Jorandil: God of Beltane (Sons of Herne, #4)

Home > Other > Jorandil: God of Beltane (Sons of Herne, #4) > Page 5
Jorandil: God of Beltane (Sons of Herne, #4) Page 5

by J. Rose Allister


  “You must be good and lost, girl,” one of them called out, and the other laughed, a thick, hoarse cackle.

  Maybe she was lost. Her mind, anyway, if she had come out here looking for a way out of her delusions of romance. Or, if she was honest with herself, looking for a way to jump into them more fully. Why couldn’t she find a psychic uptown in Smiley Heights? She might still be fearing for her sanity up there, but at least she wouldn’t have this crawling sensation along her spine, the need to shoot glances behind her to make sure she wasn’t being followed. She had searched for other mediums in the area, once she’d gotten the email confirming her A on the final. There had been palmists and tarot readers closer to home, but none had called out to her. Many got scathing comments on the Internet. Stella Banks, meanwhile, had a low rent address but high rate reviews—though admittedly, not many. Still, that and the cut on her finger had been enough to prompt an appointment.

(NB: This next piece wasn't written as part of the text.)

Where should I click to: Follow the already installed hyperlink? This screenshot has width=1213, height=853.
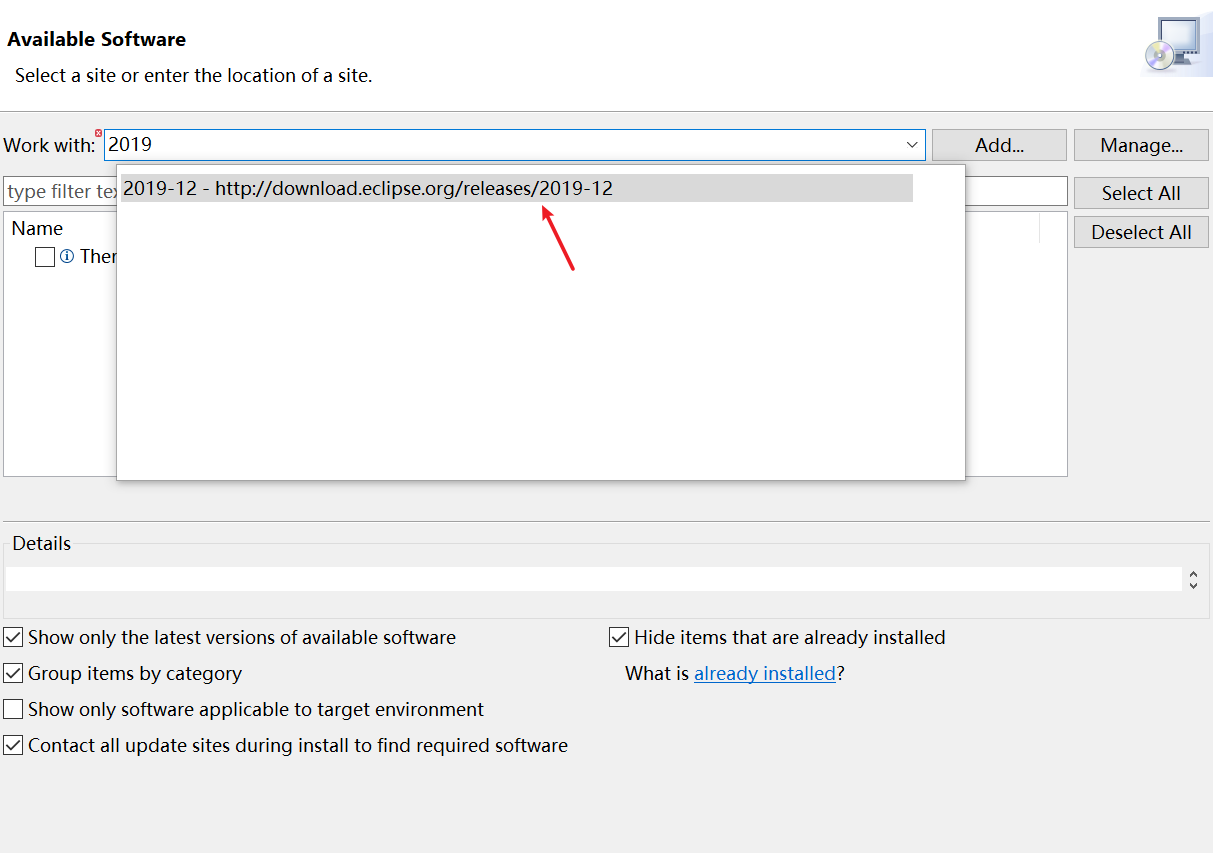(x=765, y=673)
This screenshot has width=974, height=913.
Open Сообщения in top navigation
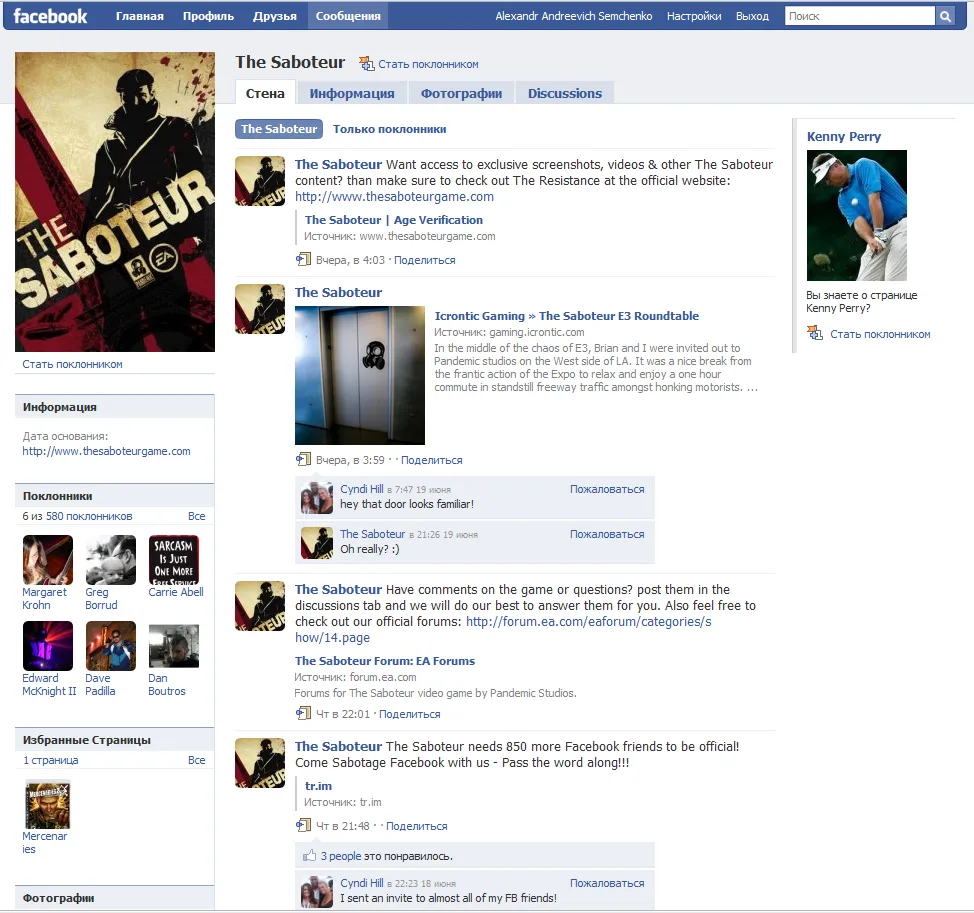(348, 16)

  Two more businesses, another behind a cage, the second boarded up with graffiti-spattered plywood, and then there was finally one with signs of life. Cigars, cigarettes, beer and wine, read the sign, and painted crudely in the front window, e-cigs now here.

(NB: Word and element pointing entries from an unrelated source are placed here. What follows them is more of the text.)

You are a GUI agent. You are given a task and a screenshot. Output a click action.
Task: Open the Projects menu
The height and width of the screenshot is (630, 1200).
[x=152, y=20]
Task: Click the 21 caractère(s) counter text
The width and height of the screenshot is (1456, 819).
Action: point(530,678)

  Footsteps hit the pavement behind her, and her heart sped. She spun around automatically, not pleased to see a man following her with a hard-set jaw, a jean jacket over a black hoodie, which was pulled up over his head, and narrow eyes that targeted her without apology.

  She whirled around and spotted a neon eye that matched the ad on the train. “Thank god,” she whispered, and she picked up her pace. So did the boots behind her.

  The psychic was not ensconced in one of the shop fronts, where she would pull down the cage at night. The neon flashed in the window of an old house, Craftsman style, with a wide porch a few steps up from the narrow path that led to the sidewalk. Cadence almost broke into a run to make the last few feet before turning up that path, creaking up the wooden steps onto the scarred wooden porch. The boot steps stopped, and for a moment, she felt a rising panic that almost whirled her around in fear that he would be right behind her. She pulled open the screen and raised her hand to knock on the green door, but it opened before she managed it.

  “Come in,” the woman said. “You’re right on time.”

  Cadence blinked and bustled through the doorway, feeling a swell of relief when she made it inside.

  “Hey there, Eddie,” the woman called out, and Cadence turned to look past the eye in the window to where the man had stopped in front of the path.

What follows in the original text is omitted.